Nama Al-Aqsa sendiri memiliki arti “masjid terjauh”. Penamaan itu merujuk pada letaknya yang jauh dari Masjidil Haram di Mekkah. Selain menjadi tempat ibadah, kawasan tersebut juga diyakini sebagai lokasi perjalanan Isra Mi’raj Nabi Muhammad SAW.
Salah satu hadis yang populer menyebut Abu Dzar pernah bertanya kepada Rasulullah SAW mengenai masjid pertama yang dibangun di muka bumi. Nabi menjawab Masjidil Haram, lalu disusul Masjid Al-Aqsa dengan jarak pembangunan sekitar 40 tahun.
“Masjid apa yang pertama kali dibangun di muka bumi? Rasulullah menjawab Masjidil Haram, kemudian Masjid Al-Aqsa,” demikian isi riwayat hadis tersebut.
Keistimewaan Masjid Al-Aqsa membuat kawasan itu menjadi simbol penting bagi umat Islam hingga saat ini. Selain nilai spiritual, tempat tersebut juga memiliki nilai sejarah besar dalam perkembangan peradaban Islam di Timur Tengah.
Umar Bin Khattab Pernah Membersihkan Baitul Maqdis
Yerusalem sempat berada di bawah kekuasaan Kekaisaran Romawi selama ratusan tahun sebelum akhirnya dikuasai pasukan Muslim pada tahun ke-17 Hijriah atau sekitar 637 Masehi. Penyerahan Kota Al-Quds dilakukan langsung kepada Khalifah Umar Bin Khattab.
Dalam riwayat sejarah Islam disebutkan Umar Bin Khattab menerima langsung kunci Kota Yerusalem. Setelah memasuki kawasan Baitul Maqdis, Umar bersama pasukan Muslim membersihkan area tersebut yang sebelumnya dijadikan tempat pembuangan sampah.
Peristiwa itu menjadi salah satu tonggak penting berdirinya kompleks Masjid Al-Aqsa. Umar Bin Khattab kemudian mendirikan sebuah masjid sederhana bernama Masjid Qadim yang menjadi cikal bakal kawasan suci tersebut.
Pada masa Dinasti Umayyah, pembangunan dilanjutkan dengan mendirikan Kubah Batu atau Dome of the Rock pada tahun 691 Masehi atau 72 Hijriah. Bangunan berkubah emas itu kini menjadi ikon paling terkenal dari kompleks Masjid Al-Aqsa.
Disebut Kubah Batu karena di dalamnya terdapat batu atau sakhrah yang diyakini sebagai tempat Nabi Muhammad SAW memulai perjalanan Mi’raj menuju langit.

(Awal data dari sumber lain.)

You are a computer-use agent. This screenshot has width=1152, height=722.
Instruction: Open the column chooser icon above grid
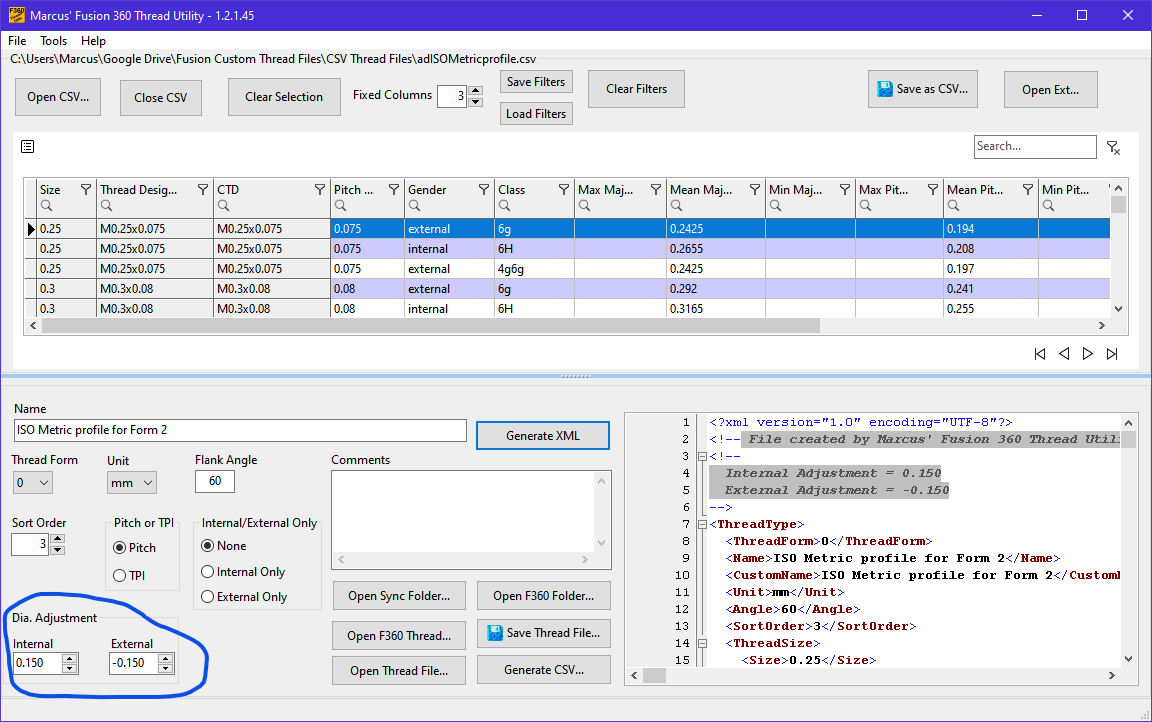tap(28, 147)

Kompleks Masjid Al-Aqsa Jadi Simbol Tiga Agama Besar
Masjid Al-Aqsa sebenarnya bukan hanya satu bangunan masjid, melainkan sebuah kompleks besar yang dikelilingi tembok dari empat penjuru mata angin. Di dalamnya terdapat sejumlah bangunan bersejarah yang berkaitan dengan perjalanan spiritual umat Islam.
Selain Masjid Qadim dan Kubah Batu, terdapat pula Masjid Buraq yang dipercaya sebagai tempat Nabi Muhammad SAW menambatkan Buraq saat Isra Mi’raj. Kawasan ini juga memiliki nilai penting bagi agama Yahudi dan Nasrani.
Selama ribuan tahun, Masjid Al-Aqsa menjadi saksi perkembangan tiga agama besar dunia di kawasan Timur Tengah. Karena itu, wilayah Yerusalem hingga kini terus menjadi pusat perhatian internasional.
Saat ini kompleks Masjid Al-Aqsa berada dalam wilayah Palestina dan menjadi salah satu simbol perjuangan rakyat Palestina. Tempat suci tersebut juga terus dikunjungi umat Islam dari berbagai negara untuk beribadah dan mengenang perjalanan sejarah Islam.
Keberadaan Masjid Al-Aqsa tidak hanya menjadi warisan sejarah, tetapi juga lambang persatuan dan spiritualitas umat Islam di seluruh dunia. Hingga kini, kisah Isra Mi’raj dan sejarah Baitul Maqdis tetap menjadi bagian penting dalam ajaran Islam.